Thursday, November 5, 2009

The Difference Between Modeling Mary and the Mary Within

Thanks to all of you who visited here and commented on my progress with "The 'Mary' in Kimberly" while I was completing miniature paintings for several competitive shows. I do love painting large just as much as I love my work in miniature! Having given it my all during two key months when many of the miniature show deadlines overlap, it was important to rest and revitalize for a bit, but I've been looking forward to getting rolling again with my portrait series. I have two pastel portraits awaiting completion, and a new piece I'd like to begin, but first, here is an interesting comparison that I hope might stimulate some spiritual discussion:

Detail of my Madonna and Child drawing using Karen as a model

My drawing for a Madonna and Child painting using Karen as a model.

"The 'Mary' in Karen" miniature portrait in egg tempera

The first "Mary" portrait in my series---the one that I began this blog with---was "The 'Mary' in Karen" (above, the only miniature in this series).

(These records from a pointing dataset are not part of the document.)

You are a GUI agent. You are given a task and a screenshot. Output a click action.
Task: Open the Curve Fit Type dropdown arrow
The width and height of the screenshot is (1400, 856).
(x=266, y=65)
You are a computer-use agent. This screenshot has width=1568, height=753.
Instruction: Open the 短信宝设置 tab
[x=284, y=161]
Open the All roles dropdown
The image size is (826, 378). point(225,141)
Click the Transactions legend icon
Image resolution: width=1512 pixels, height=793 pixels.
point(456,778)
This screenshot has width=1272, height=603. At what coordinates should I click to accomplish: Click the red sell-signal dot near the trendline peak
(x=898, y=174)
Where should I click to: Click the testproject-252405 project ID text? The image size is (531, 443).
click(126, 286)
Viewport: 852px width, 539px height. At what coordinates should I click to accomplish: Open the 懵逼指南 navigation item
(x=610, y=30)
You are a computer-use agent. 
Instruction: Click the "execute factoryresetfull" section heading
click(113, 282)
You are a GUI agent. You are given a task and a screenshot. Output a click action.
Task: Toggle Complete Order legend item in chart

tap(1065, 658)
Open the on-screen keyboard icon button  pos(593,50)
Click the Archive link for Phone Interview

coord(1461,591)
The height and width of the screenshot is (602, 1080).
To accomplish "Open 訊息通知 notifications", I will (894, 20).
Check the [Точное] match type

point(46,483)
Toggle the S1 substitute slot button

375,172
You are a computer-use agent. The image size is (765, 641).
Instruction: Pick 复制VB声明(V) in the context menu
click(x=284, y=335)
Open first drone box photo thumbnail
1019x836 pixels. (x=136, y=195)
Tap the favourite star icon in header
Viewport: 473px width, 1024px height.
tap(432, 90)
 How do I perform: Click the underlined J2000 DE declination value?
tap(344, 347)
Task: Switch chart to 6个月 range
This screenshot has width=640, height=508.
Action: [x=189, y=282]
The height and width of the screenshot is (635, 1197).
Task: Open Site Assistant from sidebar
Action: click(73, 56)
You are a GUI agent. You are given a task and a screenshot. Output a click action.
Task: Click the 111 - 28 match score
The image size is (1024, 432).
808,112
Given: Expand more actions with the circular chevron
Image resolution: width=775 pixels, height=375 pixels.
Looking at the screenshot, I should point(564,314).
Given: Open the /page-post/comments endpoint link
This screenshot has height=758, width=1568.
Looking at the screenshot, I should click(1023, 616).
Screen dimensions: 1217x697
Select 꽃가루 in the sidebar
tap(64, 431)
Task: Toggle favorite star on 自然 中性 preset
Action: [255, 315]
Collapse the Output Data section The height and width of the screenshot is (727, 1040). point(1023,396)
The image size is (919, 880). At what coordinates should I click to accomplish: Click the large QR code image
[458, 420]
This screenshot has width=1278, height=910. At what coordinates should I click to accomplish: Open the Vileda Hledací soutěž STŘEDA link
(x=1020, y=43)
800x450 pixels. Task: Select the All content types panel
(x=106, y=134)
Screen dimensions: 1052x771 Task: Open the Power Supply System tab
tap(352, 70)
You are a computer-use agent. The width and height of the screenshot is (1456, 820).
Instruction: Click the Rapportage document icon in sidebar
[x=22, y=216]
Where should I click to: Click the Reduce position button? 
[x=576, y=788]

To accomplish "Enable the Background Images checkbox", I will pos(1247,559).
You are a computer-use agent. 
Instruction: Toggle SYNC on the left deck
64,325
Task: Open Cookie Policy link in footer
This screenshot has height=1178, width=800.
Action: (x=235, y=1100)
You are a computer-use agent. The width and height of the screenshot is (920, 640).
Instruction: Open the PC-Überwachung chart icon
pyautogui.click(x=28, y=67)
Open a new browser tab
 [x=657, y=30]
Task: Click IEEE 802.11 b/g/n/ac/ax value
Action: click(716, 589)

But as some of you know by now, I also love to paint Mary herself, and it was in that spirit that I used Karen as the model for Mary in the above Madonna and Child drawing, one that I did a while ago, but still plan to use as the basis for a painting.

So I've drawn Karen as Mary, and have also attempted to paint the 'Mary' within Karen, but in my mind, as well as in my creative intent, these are not the same thing. And I wonder, does it come across as I intend? Apart from the fact that in the Madonna and Child drawing I've taken some liberties with Karen's likeness and hair, and given it a Renaissance feeling, do you see and feel the difference between one effort and the other?


dominique eichi said...

Your piece Madonna and child will be breathtaking and Yes it is very renaissance including the hair flow look it has. I think it fits the perfect look they were looking for at that time in history. Personally I like the real look you gave for the Mary in Karen, it feels more real of what Mary would of looked liked especially in the hair.
I appreciate the series you have of seeking the holiness within.

Kathleen Coy said...

Yes, I can see the difference. To me, the "Mary" in the Madonna drawing shines within and without, where the "Mary in Karen" shines from within, yet she is her own person. :-)

Beautiful work, Mona!

DEB said...

How fun Mona! You've always got so many creative projects underway. I love both Mary's.

Mona said...

Thanks, Dominique for your appreciation of this series! Thanks for loving both kinds of Mary portraits Deb. And thanks Kathleen for how you are perceiving it. Maybe that means I'm on the right track!

I appreciate everyone's comments and input so much, in whatever context, and since it's about a spiritual portrait series, it's especially helpful to me whenever anyone feels like sharing feedback specific to it's spiritual aspects.

Amy Greenberg said...

It is so nice to see and read about your process as an artist. Your work is breathtaking!

artbyakiko said...

It's a little difficult to compare these two pieces because one has colors and the other in graphite. However, I see a difference between them. "The Mary in Karen" has more personal feeling to it, meaning that her lovable and innocent natures come thorough the painting, while Karen in the Madonna and Child painting has more established confidence and unshaken love that emanate from the painting.
By the way, they are both stunning!

Mona said...

Amy, thanks so much!

Akiko, thanks for how you see it. When I looked back at my Madonna drawing and compared these myself that is partly what came to me also.

Dean Grey said...


Glad you are back updating ths blog!

Kathleen Coy hit the nail on the head.

The first piece is much more elaborate especially in terms of the background while the bottom painting, though equally as lovely, has a simpler, flatter backdrop.

I'm anxious to see how the top one progresses!


Mona said...

Thanks Dean, although there are some projects in front of it, I do hope to get back to this Madonna and Child painting in 2010.